* [GIVEN TASK 1]
Answer these questions from the RTEMS text on target dependent files:
(a) In which directory are the sources for the supported processor families found?
(b) Which multilib variant is used for the SPARC/ERC32 BSP?
(c) In which directory are the sources for the BSPs in the RTEMS distribution located?

* [SOURCE TEXT]
== == ==
2. Target Dependent Files

RTEMS has a multi-layered approach to portability. This is done to maximize the amount of software that can be reused. Much of the RTEMS source code can be reused on all RTEMS platforms. Other parts of the executive are specific to hardware in some sense. RTEMS classifies target dependent code based upon its dependencies into one of the following categories.

  • CPU dependent
  • Board dependent
  • Peripheral dependent

2.1. CPU Dependent

This class of code includes the foundation routines for the executive proper such as the context switch and the interrupt subroutine implementations. Sources for the supported processor families can be found in cpukit/score/cpu. A good starting point for a new family of processors is the no_cpu directory, which holds both prototypes and descriptions of each needed CPU dependent function.

CPU dependent code is further subcategorized if the implementation is dependent on a particular CPU model. For example, the MC68000 and MC68020 processors are both members of the m68k CPU family but there are significant differences between these CPU models which RTEMS must take into account.

The source code found in the cpukit/score/cpu is required to only depend upon the CPU model variations that GCC distinguishes for the purposes of multilib’ing. Multilib is the term the GNU community uses to refer to building a single library source multiple times with different compiler options so the binary code generated is compatible. As an example, from GCC’s perspective, many PowerPC CPU models are just a PPC603e. Remember that GCC only cares about the CPU code itself and need not be aware of any peripherals. In the embedded community, we are exposed to thousands of CPU models which are all based upon only a relative small number of CPU cores.

Similarly for the SPARC/ERC32 BSP, the RTEMS_CPU is specified as erc32 which is the name of the CPU model and BSP for this SPARC V7 system on chip. But the multilib variant used is actually v7 which indicates the ERC32 CPU core is a SPARC V7.

2.2. Board Dependent

This class of code provides the most specific glue between RTEMS and a particular board. This code is represented by the Board Support Packages and associated Device Drivers. Sources for the BSPs included in the RTEMS distribution are located in the directory c/src/lib/libbsp. The BSP source directory is further subdivided based on the CPU family and BSP.
== == ==
* [DATA TO USE]

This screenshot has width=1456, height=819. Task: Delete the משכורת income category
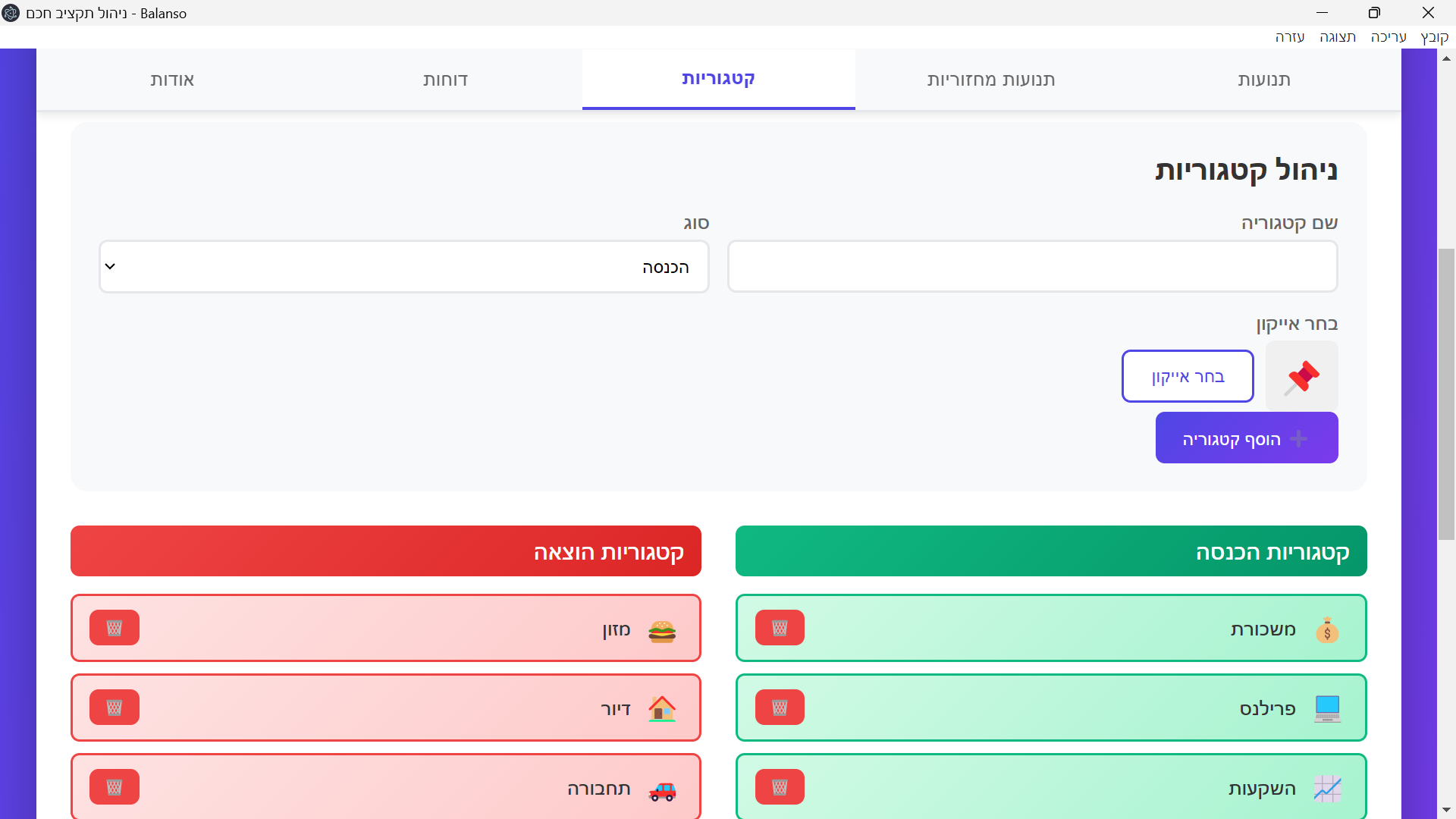tap(780, 628)

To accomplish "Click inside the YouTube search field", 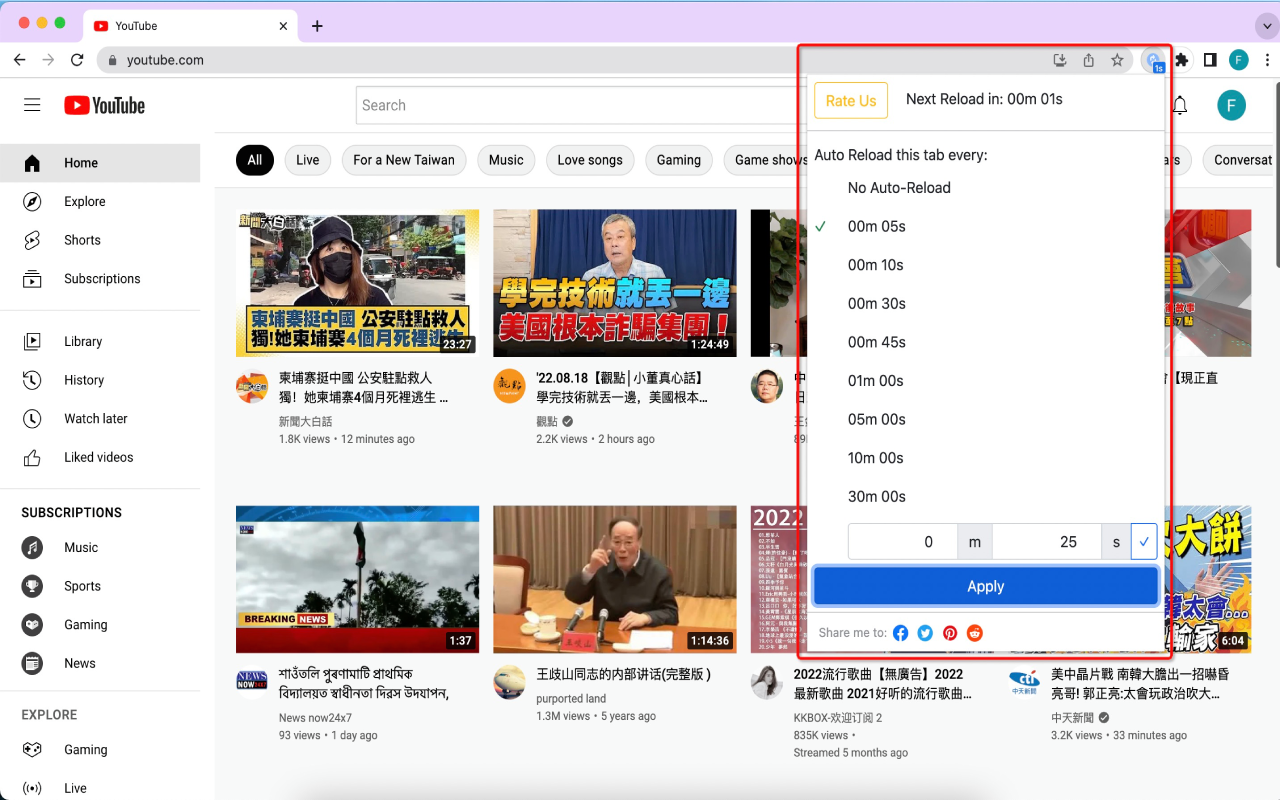I will click(550, 105).
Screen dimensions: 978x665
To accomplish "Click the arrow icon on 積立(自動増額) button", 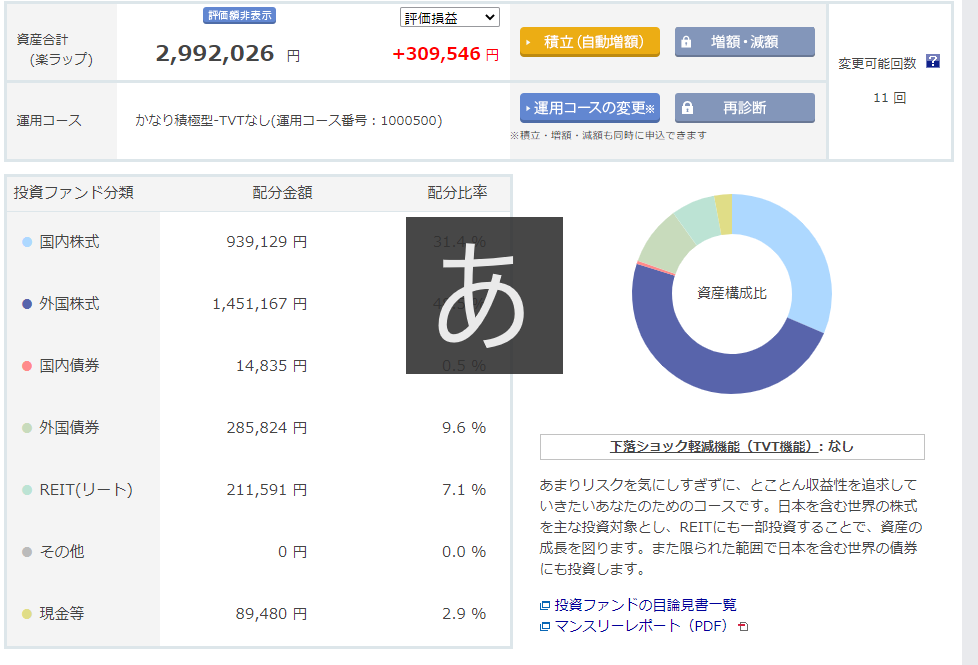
== == ==
* [GIVEN TASK 2] Render the stretch of rows from the line containing "Screen dimensions: 978x665" through the end of the rows as a Markdown table with the columns Index and Entry. Leave out blank lines and pictures.

* [TASK RESPONSE 1]
(a) cpukit/score/cpu
(b) v7
(c) c/src/lib/libbsp

* [TASK RESPONSE 2]
| Index | Entry |
|---|---|
| 1 | Screen dimensions: 978x665 |
| 2 | To accomplish "Click the arrow icon on 積立(自動増額) button",  |